WORK ORDER: Lines from the one containing "Sep 10, 2021 10:21 AM (204, 1381)" through the last line of the data are to be returned exactly, both ends included, minus any pictures.

MATERIAL FOR THIS EXERCISE:
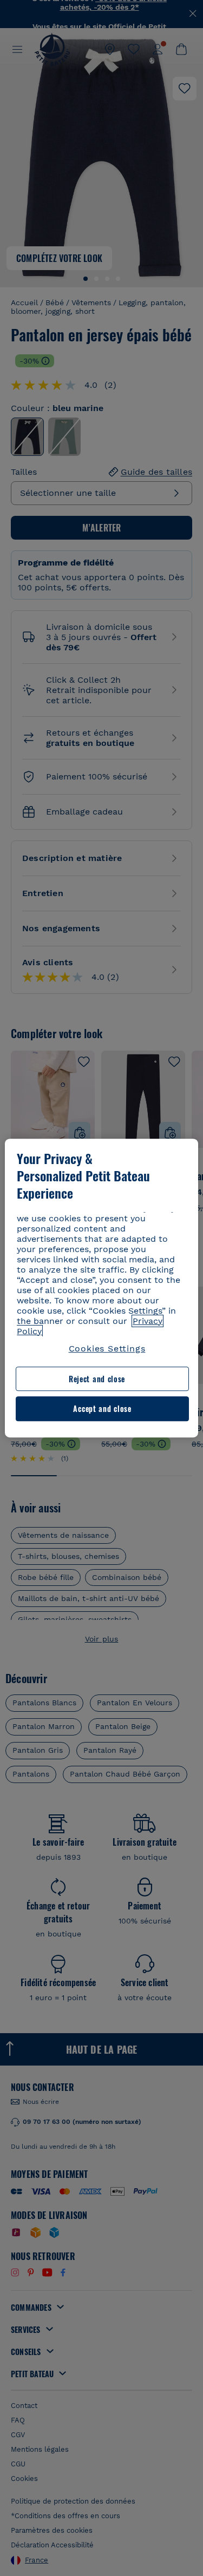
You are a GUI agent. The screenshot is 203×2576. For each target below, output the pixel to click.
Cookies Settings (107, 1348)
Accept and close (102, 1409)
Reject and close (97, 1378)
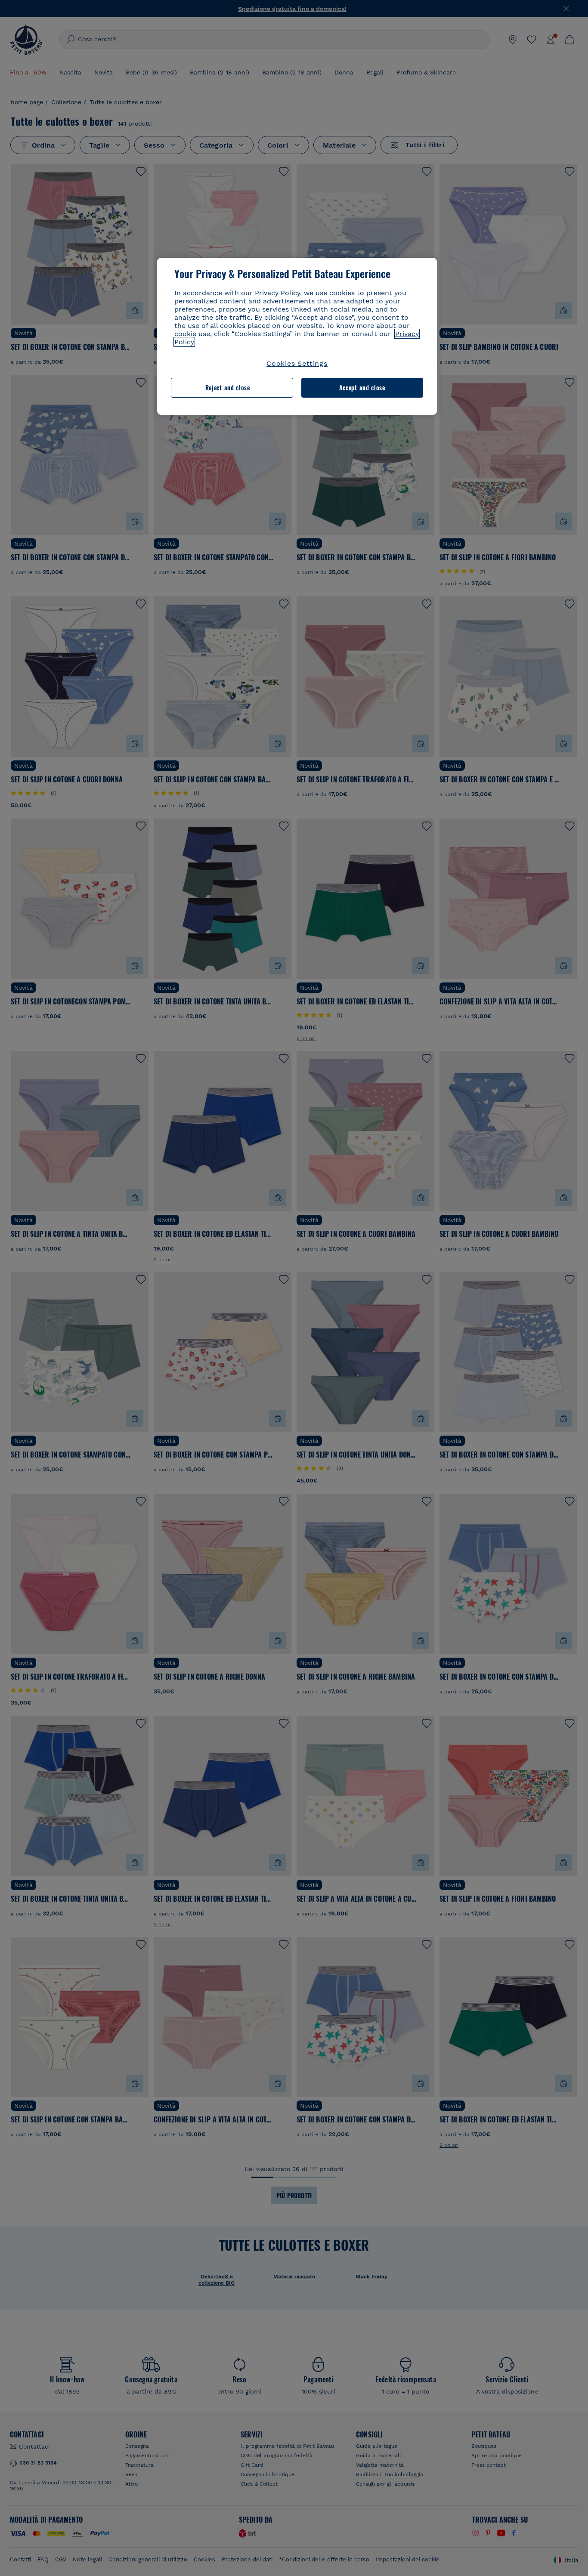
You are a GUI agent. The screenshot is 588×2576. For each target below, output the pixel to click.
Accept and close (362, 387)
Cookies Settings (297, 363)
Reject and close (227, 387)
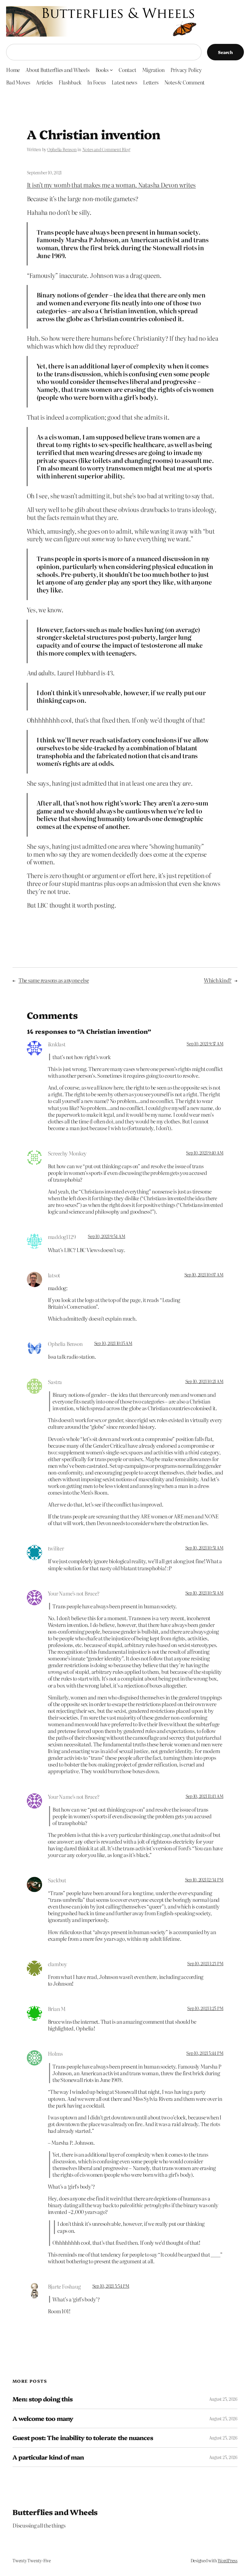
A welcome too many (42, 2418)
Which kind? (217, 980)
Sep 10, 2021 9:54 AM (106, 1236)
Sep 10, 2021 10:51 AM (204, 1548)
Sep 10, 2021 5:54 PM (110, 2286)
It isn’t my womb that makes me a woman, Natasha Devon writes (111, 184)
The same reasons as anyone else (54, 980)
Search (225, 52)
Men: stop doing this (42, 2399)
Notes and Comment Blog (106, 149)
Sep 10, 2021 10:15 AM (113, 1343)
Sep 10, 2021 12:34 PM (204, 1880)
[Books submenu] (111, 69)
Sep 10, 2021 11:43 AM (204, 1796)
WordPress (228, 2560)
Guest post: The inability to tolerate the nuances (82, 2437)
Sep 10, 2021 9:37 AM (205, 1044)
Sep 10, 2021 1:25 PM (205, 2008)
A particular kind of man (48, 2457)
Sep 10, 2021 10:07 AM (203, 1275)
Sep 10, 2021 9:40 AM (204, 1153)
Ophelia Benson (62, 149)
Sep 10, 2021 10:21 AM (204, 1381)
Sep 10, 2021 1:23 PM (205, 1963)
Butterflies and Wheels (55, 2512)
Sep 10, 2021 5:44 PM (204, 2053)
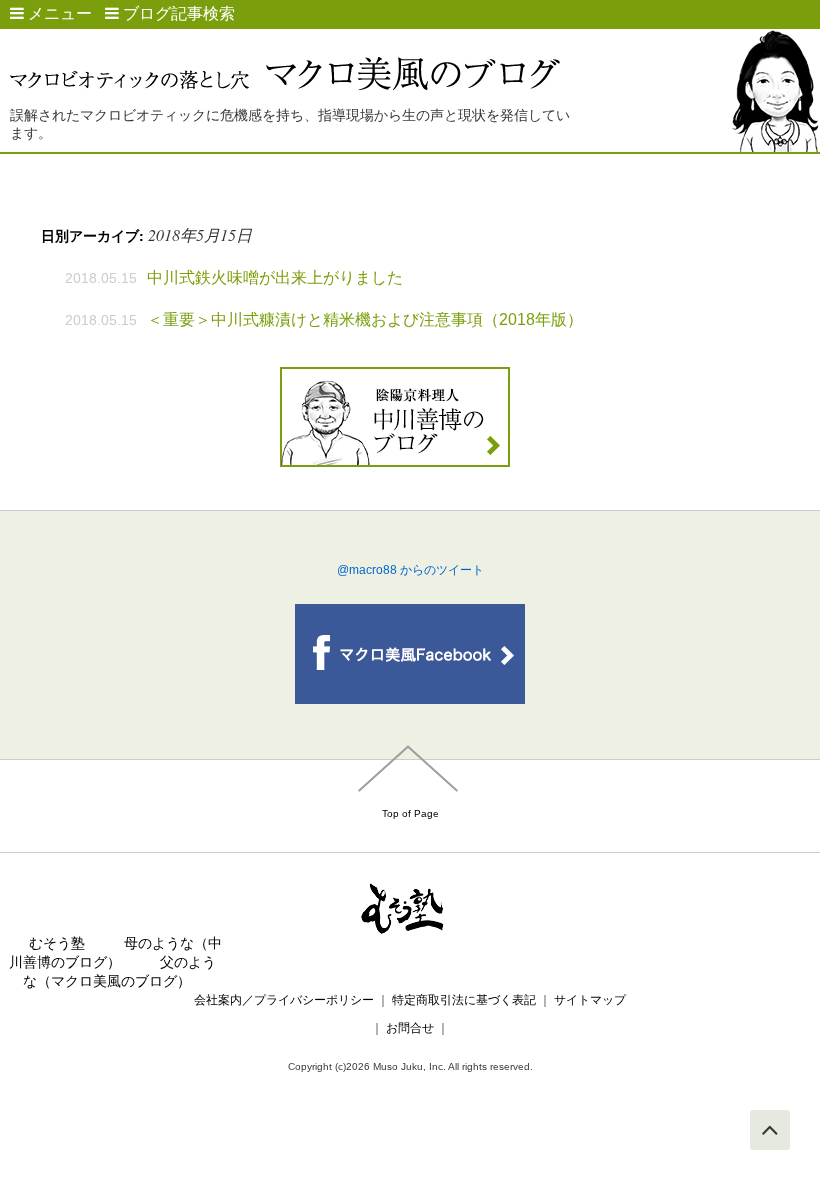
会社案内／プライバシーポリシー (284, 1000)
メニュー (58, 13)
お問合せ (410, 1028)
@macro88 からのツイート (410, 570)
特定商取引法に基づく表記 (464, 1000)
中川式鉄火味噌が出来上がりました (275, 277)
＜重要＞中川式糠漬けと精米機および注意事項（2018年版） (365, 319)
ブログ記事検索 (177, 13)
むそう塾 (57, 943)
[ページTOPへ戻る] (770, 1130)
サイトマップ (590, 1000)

WORKED SOLUTION:
Sep 10, 2021 10:21 AM (204, 1381)
Sep 10, 2021 1:23 PM (205, 1963)
Butterflies and Wheels (55, 2512)
Sep 10, 2021 5:44 PM (204, 2053)
会社案内／プライバシーポリシー (284, 1000)
メニュー (58, 13)
お問合せ (410, 1028)
@macro88 からのツイート (410, 570)
特定商取引法に基づく表記 (464, 1000)
中川式鉄火味噌が出来上がりました (275, 277)
＜重要＞中川式糠漬けと精米機および注意事項（2018年版） (365, 319)
ブログ記事検索 (177, 13)
むそう塾 (57, 943)
[ページTOPへ戻る] (770, 1130)
サイトマップ (590, 1000)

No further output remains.